DIRECTIVE
Copy out the lines of the material that begin with the line containing "Given: Open the Trading menu" and continue through the line containing "Looking at the", and leave out the pictures.

EXTRACTED INFORMATION
☆ ☆ ☆ ☆ ☆

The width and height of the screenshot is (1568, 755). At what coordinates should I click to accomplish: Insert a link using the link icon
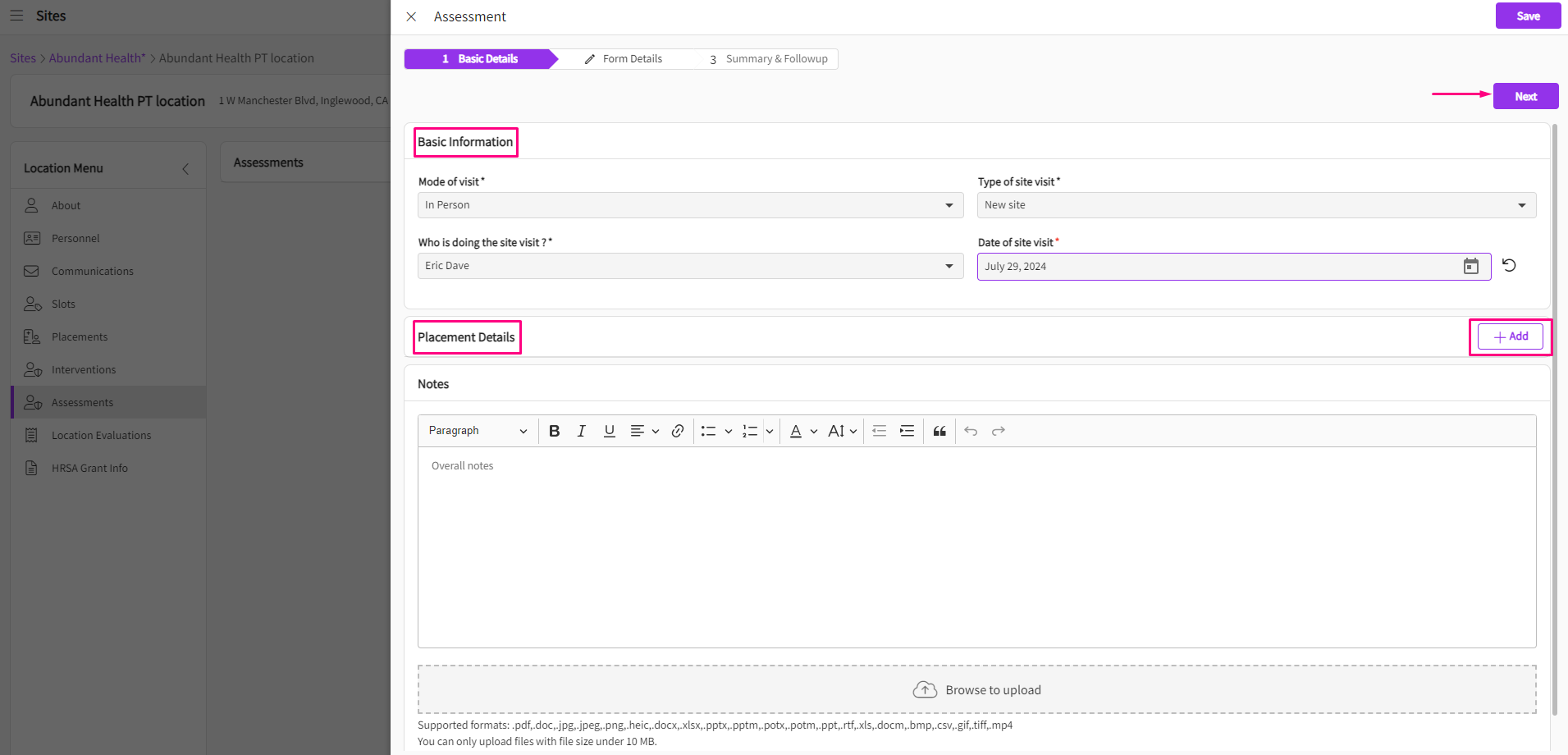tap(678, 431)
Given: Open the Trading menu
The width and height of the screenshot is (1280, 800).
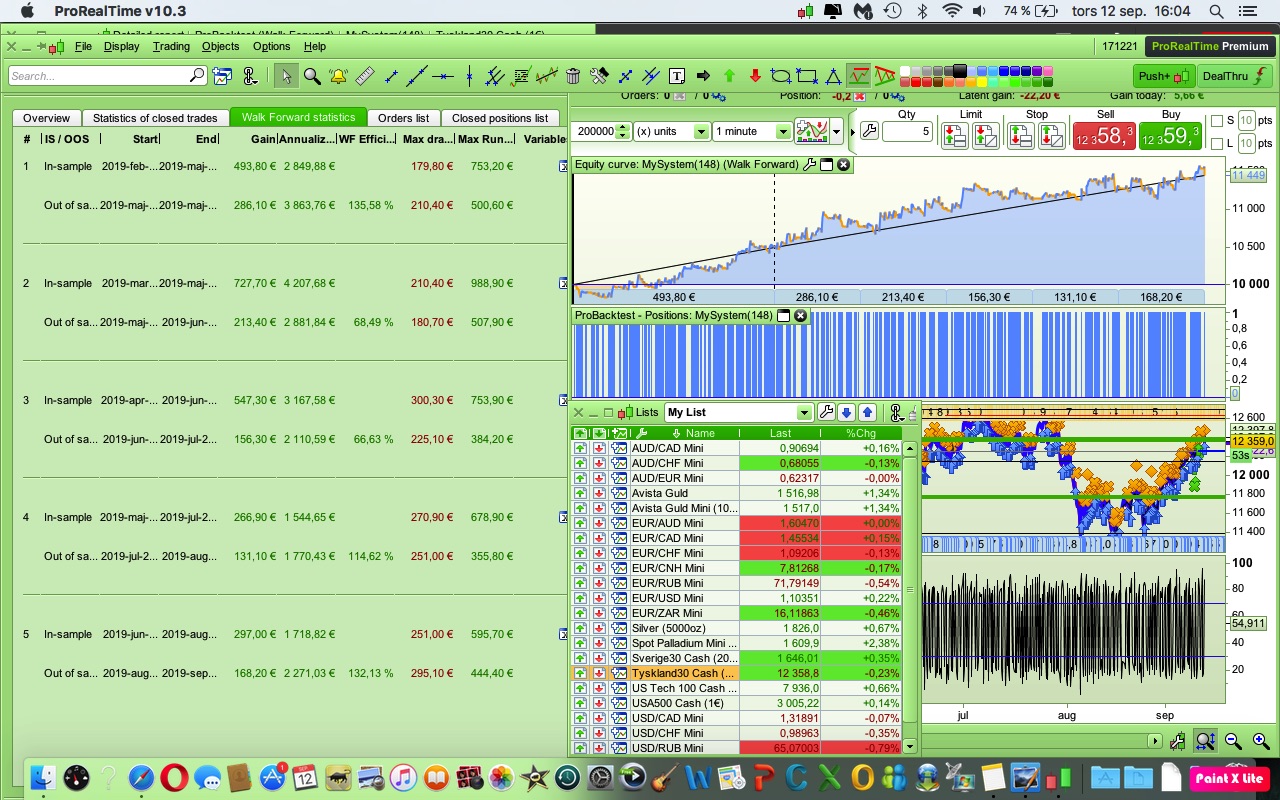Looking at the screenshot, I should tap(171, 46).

☆ ☆ ☆ ☆ ☆

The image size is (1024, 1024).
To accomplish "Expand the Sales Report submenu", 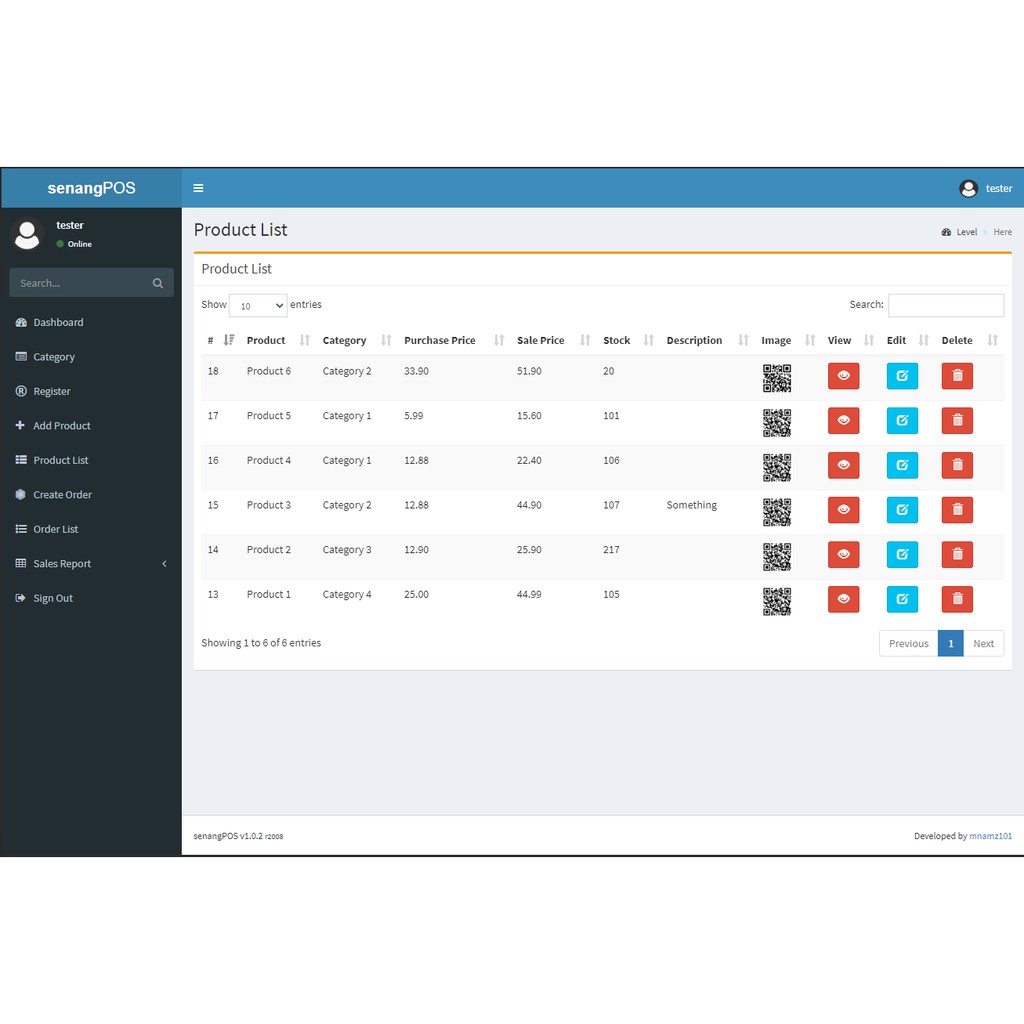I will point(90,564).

☆ ☆ ☆ ☆ ☆

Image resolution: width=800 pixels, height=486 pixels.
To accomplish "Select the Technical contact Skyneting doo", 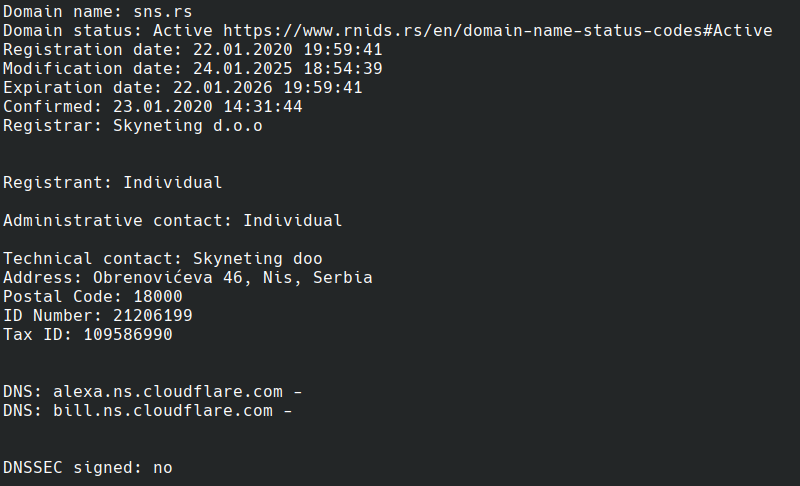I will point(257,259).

☆ ☆ ☆ ☆ ☆

ANSWER TO THIS PROBLEM
Given: Open the Trading menu
The width and height of the screenshot is (1280, 800).
Looking at the screenshot, I should tap(171, 46).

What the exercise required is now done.